VA still lacks a clear picture of its workforce needs, auditors say

The Department of Veterans Affairs anticipates it will develop an enterprise wide staffing model for direct patient care positions by 2022, with the goal of...

The Department of Veterans Affairs doesn’t have a clear sense of how many people it needs to accomplish certain tasks, particularly those with direct patient care roles, the agency’s inspector general said.

A VA-wide staffing model — one that tracks mission needs by facility and then determines the manpower requirements necessary to meet those demands — is still in the works, and the efforts to develop a cohesive one have been disjointed and often mired in confusion, the VA IG said in a recent report.

Without clear staffing models, VA and the Veterans Health Administration don’t have consistent ways of determining how many employees they need, auditors said. VA is the second-largest federal agency.

The department plans to develop initial staffing models for all direct-care positions by fiscal 2022, with the goal of validating them by 2024. VA told the IG it may develop new models more quickly, if it has more staff to work on them.

VA has long struggled to fill vacancies, particularly at VHA, which tracked 29,787 vacancies as of March of this year, according to the most recent public data available. Those numbers are an improvement over recent years, when VA consistently tracked 40,000-to-50,000 vacancies across the system.
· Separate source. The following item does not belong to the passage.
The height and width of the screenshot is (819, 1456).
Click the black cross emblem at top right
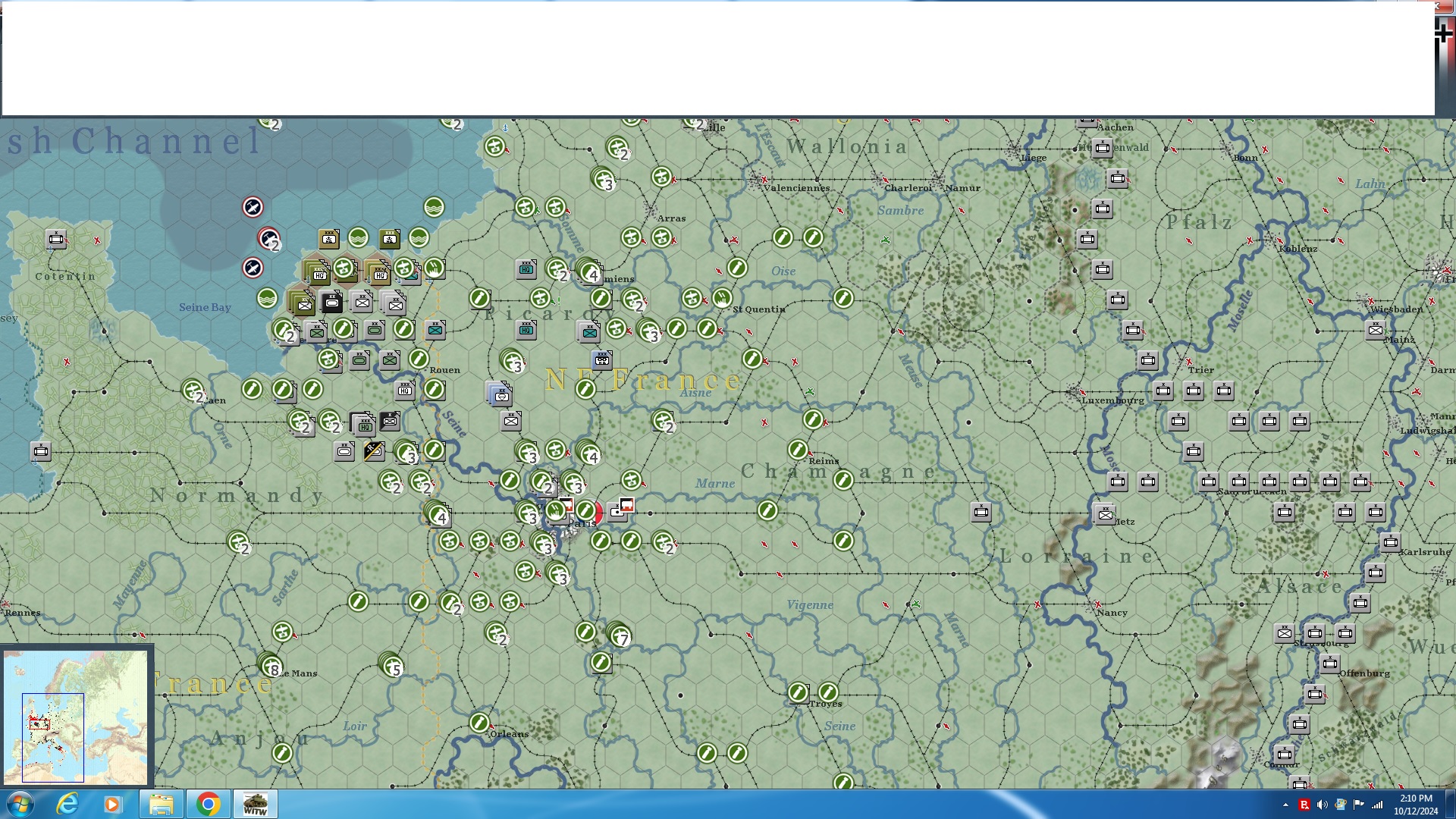[x=1443, y=33]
Those numbers have actually improved in recent years, particularly as the VHA has hired more staff more quickly during the COVID-19 pandemic. As of the end of March, VA had nearly 8,000 COVID-19 employees on board, according to the latest public data. The overwhelming majority of new hires since the pandemic work for VHA.

The department has said many of its COVID-19 hires will become permanent VA employees, in part, to support a surge in demand for health care as veterans pursue treatment they postponed during the early days of the pandemic. VA’s 2022 budget request supports the conversion of those temporary hires for the pandemic to permanent employees, Secretary Denis McDonough has said.

While the number of severe staffing shortages at VHA has decreased since 2018, at least two-thirds of the department’s medical facilities say that they have fewer staff than needed to meet operational demands in five clinical and five non-clinical positions, the IG said.

A lack of qualified applicants, turnover, noncompetitive salaries and other recruitment challenges are all reasons for the staffing shortages at VHA, facility leaders told the IG.

The department has developed and validated one staffing model for caregiver support staff. Others are developed but not validated, the IG said.

But individual Veterans Integrated Service Networks (VISNs) have their own methods for defining staffing needs and workload projections.

“Nearly half of the facilities were using local methods to determine their staffing level requirements,” auditors said. “This suggests there was a lack of consistency in how requirements were determined across VHA. Without some level of consistency across VHA in how requirements are determined, collected facility-level requirements cannot be aggregated in a reliable way to inform budget or workload.”

It doesn’t help that VA and VHA have different definitions of what a staffing model is, the IG said, and leaders at local facilities had varying knowledge and opinions of staffing models that already exist but haven’t been validated formally at the top levels of the department.

“Staffing models that produce a minimum level of staff required to meet demand were described as helpful,” the IG said. “However, VISN directors were concerned that a model determining a minimum level of staff would be used as a mandatory metric. VISN directors explained that budgetary restraints, or the inability to hire certain occupations due to a lack of qualified applicants, especially in more rural areas, often made mandatory staffing levels unachievable in certain occupations.”

The department doesn’t use any staffing models that do exist to inform its annual budget requests, auditors said. Instead, VA uses enrollee health care projections to inform and propose staffing levels in the annual budget, but the methodology has its flaws.

“Facility directors are allocated funds at the beginning of each year and must determine staffing needs to fit within that allocation,” the IG said. “VISN directors reported that facilities must make trade-offs in how they address such gaps based on available budget. Facilities are balancing efficiencies by taking positions away from one service with less demand to authorize new positions in a service with higher demand. This can create difficulties when position funds are authorized through different appropriations, such as clinical positions and administrative positions.”

In addition, the VA and VHA offices charged with developing staffing models are understaffed themselves, putting the department’s goals at risk.

The VA Manpower Office, for example, has 12 employees responsible for developing staffing models, validating them and providing other support. But these employees often receive additional responsibilities unrelated to the staffing model work, auditors said.

The IG urged VA to prioritize staffing model development, and the department agreed.